The Anthropocene Project. An Opening

Dialogues, Keynotes, Island, Roundtables, Lecture Performances, Artistic Interventions, Research Forum

Jan 10–13, 2013

All events simultaneous translation German-English

'Nature as we know it is a concept that belongs to the past. No longer a force separate from and ambivalent to human activity, nature is neither an obstacle nor a harmonious other. Humanity forms nature. Humanity finds itself embedded within the recent geological record.' This is the core premise of the Anthropocene thesis, announcing a paradigm shift in the natural sciences as well as providing new models for culture, politics, and everyday life.

Over the next two years, the HKW – in cooperation with the Max-Planck-Society, Deutsches Museum, Rachel Carson Center for Environment and Society, and the Institute for Advanced Sustainability Studies, Potsdam – will facilitate an exploration of this hypothesis’ manifold implications for research, science, and art.

The Anthropocene Project opens with an archipelago of thoughts, positions, and lines of debate. The Opening examines fundamental questions posed by and to the »age of mankind«. Renowned thinkers, artists, filmmakers, and academics from the natural sciences and the humanities gather within a series of dialogues, performances and island-stagings to negotiate and discuss this complex “post-Holocene” terrain from a variety of perspectives.

“Perspectives”, “Times”, “Gardens”, “Oikos”, and “Techné”— these are the five thematic islands where transdisciplinary encounters unfold a complex landscape of conversations and narratives. Departing from the narratives entangled within material and non-material “things”, invited participants present reflections on the intermingled status of humans and non-humans, addressing the aesthetic, political, and economic dimensions of the Anthropocene thesis. Who or what is the product and the producer? From what position and at what time can one consider the ever-mutating relationship between humanity and nature? Is it necessary to rethink the nature of economies, or should we assign nature its own economy? Where can the borders of an ever-expanding “planetary garden” be drawn? What technical means could or should be utilized in this transformative process?

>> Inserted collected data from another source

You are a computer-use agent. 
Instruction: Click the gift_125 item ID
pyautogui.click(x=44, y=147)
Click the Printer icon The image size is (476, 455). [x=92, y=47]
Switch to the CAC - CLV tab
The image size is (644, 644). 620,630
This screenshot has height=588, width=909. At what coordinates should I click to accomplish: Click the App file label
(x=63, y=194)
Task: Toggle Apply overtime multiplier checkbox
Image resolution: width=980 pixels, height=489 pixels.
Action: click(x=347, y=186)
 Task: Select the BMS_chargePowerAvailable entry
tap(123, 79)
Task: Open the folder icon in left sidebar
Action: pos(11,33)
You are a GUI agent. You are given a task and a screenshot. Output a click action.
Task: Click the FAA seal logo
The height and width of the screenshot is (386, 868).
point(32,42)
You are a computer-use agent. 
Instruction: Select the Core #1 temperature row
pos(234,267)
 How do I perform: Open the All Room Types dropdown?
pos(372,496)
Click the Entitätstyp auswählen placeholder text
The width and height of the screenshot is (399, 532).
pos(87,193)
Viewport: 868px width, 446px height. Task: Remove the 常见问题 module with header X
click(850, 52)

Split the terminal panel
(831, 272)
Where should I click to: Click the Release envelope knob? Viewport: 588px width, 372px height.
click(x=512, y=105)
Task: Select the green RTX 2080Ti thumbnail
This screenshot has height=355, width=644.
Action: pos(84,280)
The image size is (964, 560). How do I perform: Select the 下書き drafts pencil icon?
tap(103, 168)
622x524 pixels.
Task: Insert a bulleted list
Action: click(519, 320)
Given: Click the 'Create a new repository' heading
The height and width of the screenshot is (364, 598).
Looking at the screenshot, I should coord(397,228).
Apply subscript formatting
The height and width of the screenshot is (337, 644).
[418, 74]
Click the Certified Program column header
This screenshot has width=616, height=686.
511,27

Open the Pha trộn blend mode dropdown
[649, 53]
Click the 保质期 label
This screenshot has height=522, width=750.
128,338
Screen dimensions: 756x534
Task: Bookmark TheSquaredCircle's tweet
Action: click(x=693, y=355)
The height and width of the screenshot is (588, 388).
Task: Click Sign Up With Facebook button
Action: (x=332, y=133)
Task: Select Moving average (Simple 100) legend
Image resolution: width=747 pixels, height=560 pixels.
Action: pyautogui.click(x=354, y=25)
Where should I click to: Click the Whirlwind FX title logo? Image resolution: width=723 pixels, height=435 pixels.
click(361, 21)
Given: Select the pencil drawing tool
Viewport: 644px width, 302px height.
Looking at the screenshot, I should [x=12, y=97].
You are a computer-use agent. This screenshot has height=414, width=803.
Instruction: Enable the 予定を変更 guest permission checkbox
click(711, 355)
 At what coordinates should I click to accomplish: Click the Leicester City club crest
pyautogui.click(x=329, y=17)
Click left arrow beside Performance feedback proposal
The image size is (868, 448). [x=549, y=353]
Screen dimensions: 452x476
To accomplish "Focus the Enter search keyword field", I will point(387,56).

Multiple routes and itineraries pass between these islands, linking and contrasting to trace out the conceptual landscape of the Anthropocene: KEYNOTES from diverse backgrounds will question the mobilizing power of the Anthropocene thesis for society, politics, philosophy, and design. In DIALOGUES, discussion partners from the natural sciences and humanities present a range of opinions and positions to controversial questions: is the Anthropocene a doomsday-device? Is it original? Is it legal? Is it a luxury? Is it beautiful? ROUNDTABLES bring together artistic and academic narratives to the fore. A RESEARCH FORUM debates transdisciplinary practices and research agendas within an Anthropocenic framework. LECTURE PERFORMANCES and artistic contributions engage with poetic cosmologies and Anthro¬pocenic models of the visual world. And a METABOLIC KITCHEN installed in the HKW Foyer stages a sensory experiment that considers metabolic processes.